## What you have to do
Can you transcribe the entries below, word for word, from the line containing "Find the location" through the line containing "Describe the element", leaving the pictures out of your answer?

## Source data
___

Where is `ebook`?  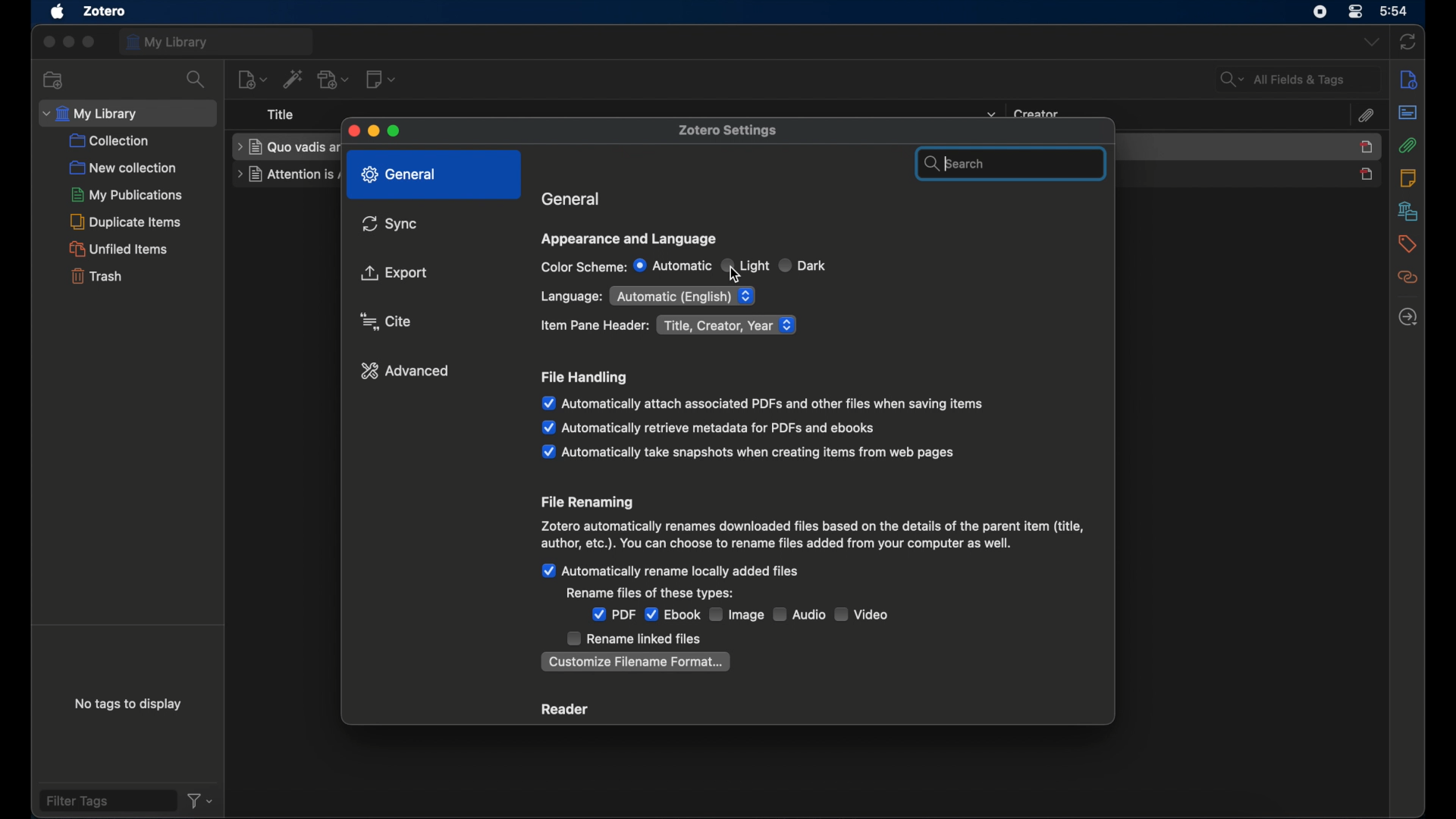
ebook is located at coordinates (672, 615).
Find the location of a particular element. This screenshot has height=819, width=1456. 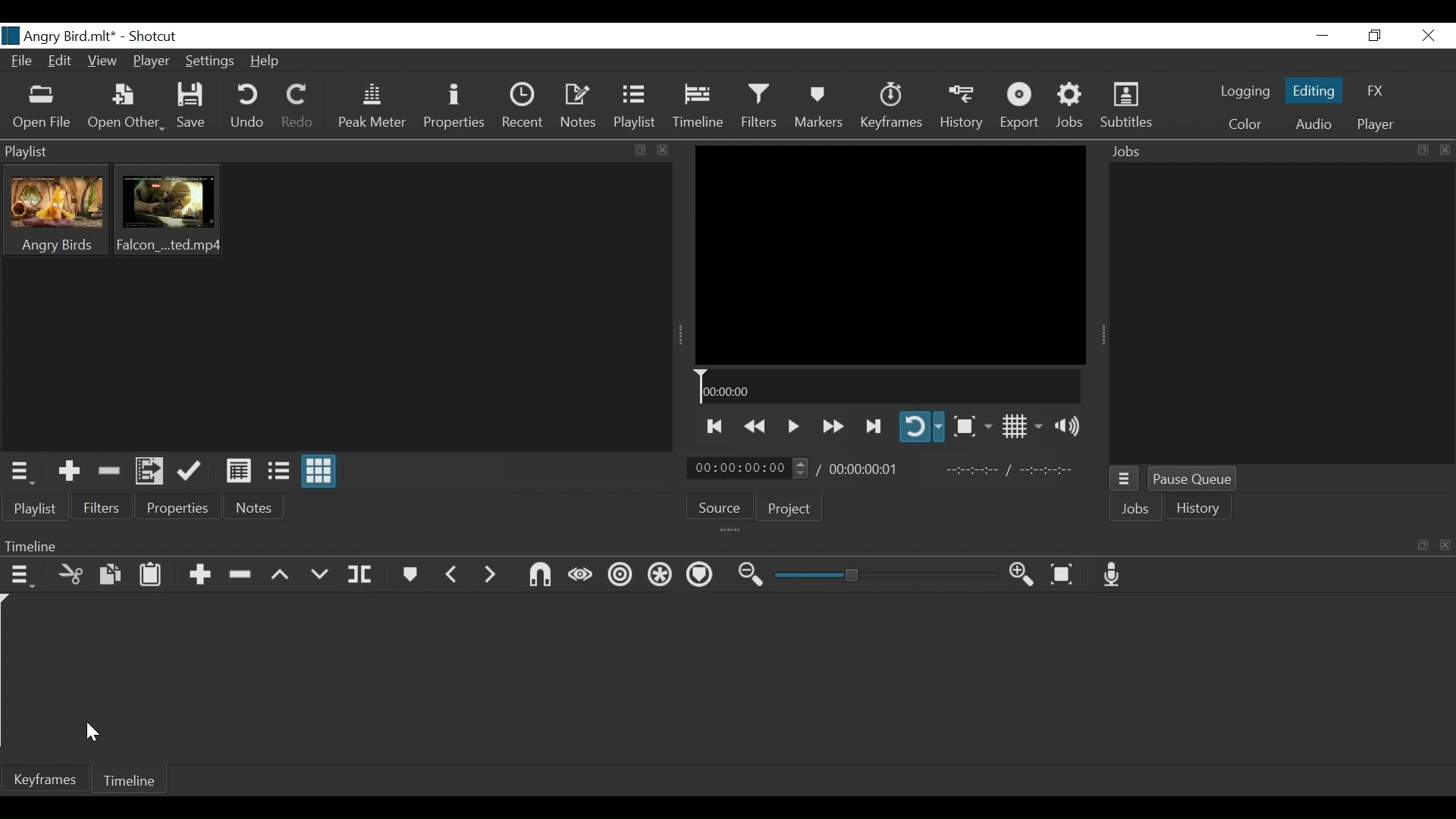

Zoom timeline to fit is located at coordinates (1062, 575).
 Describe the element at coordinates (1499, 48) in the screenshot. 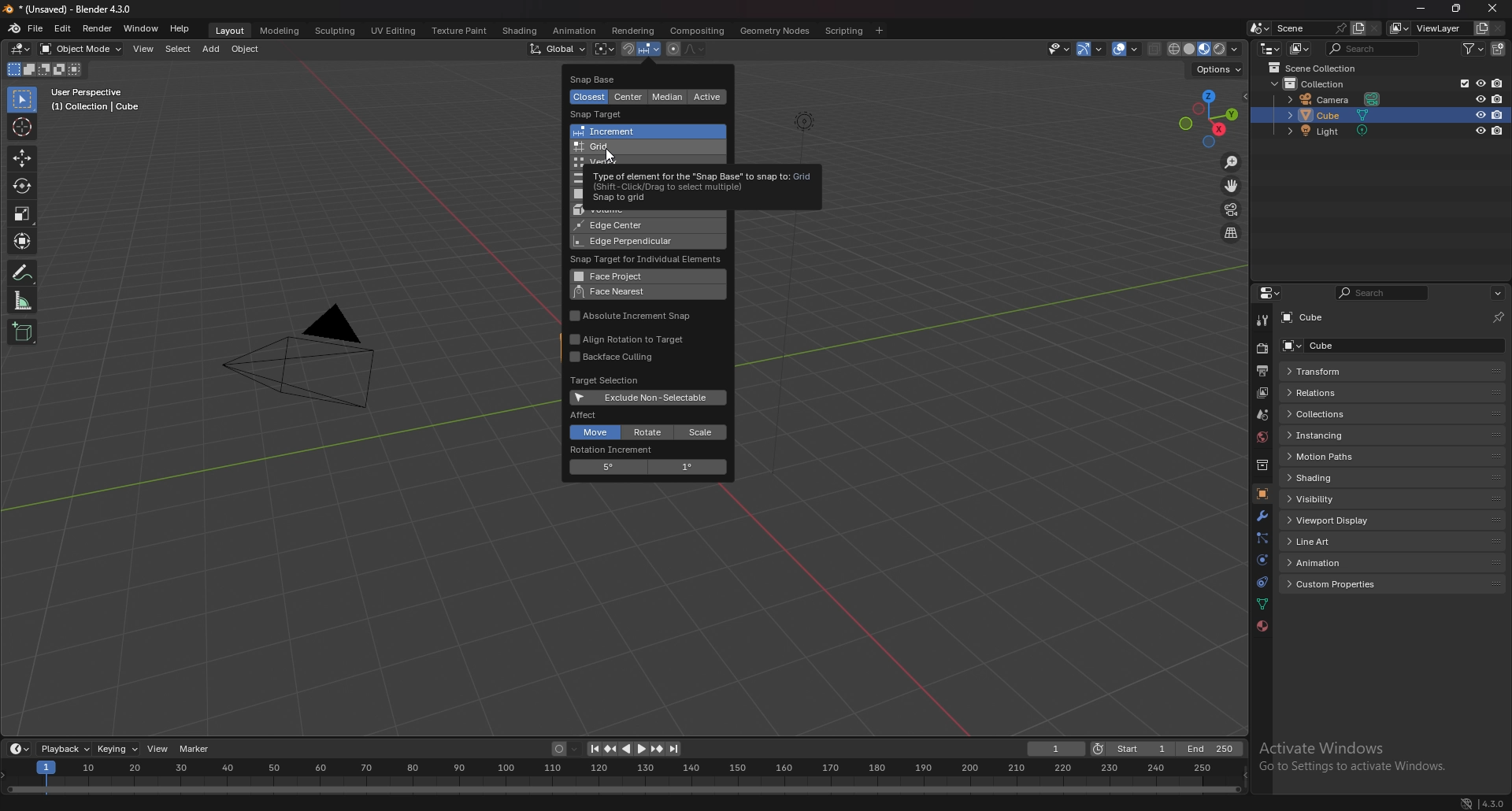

___

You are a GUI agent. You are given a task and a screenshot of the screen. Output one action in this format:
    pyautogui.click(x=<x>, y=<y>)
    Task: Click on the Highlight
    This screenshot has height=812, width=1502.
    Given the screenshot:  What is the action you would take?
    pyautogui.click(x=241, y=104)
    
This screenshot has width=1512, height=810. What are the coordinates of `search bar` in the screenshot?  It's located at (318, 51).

___

## Response for this exercise
Find the location of a particular element. This screenshot has height=819, width=1456. 

Zoom timeline to fit is located at coordinates (1062, 575).
 Describe the element at coordinates (1499, 48) in the screenshot. 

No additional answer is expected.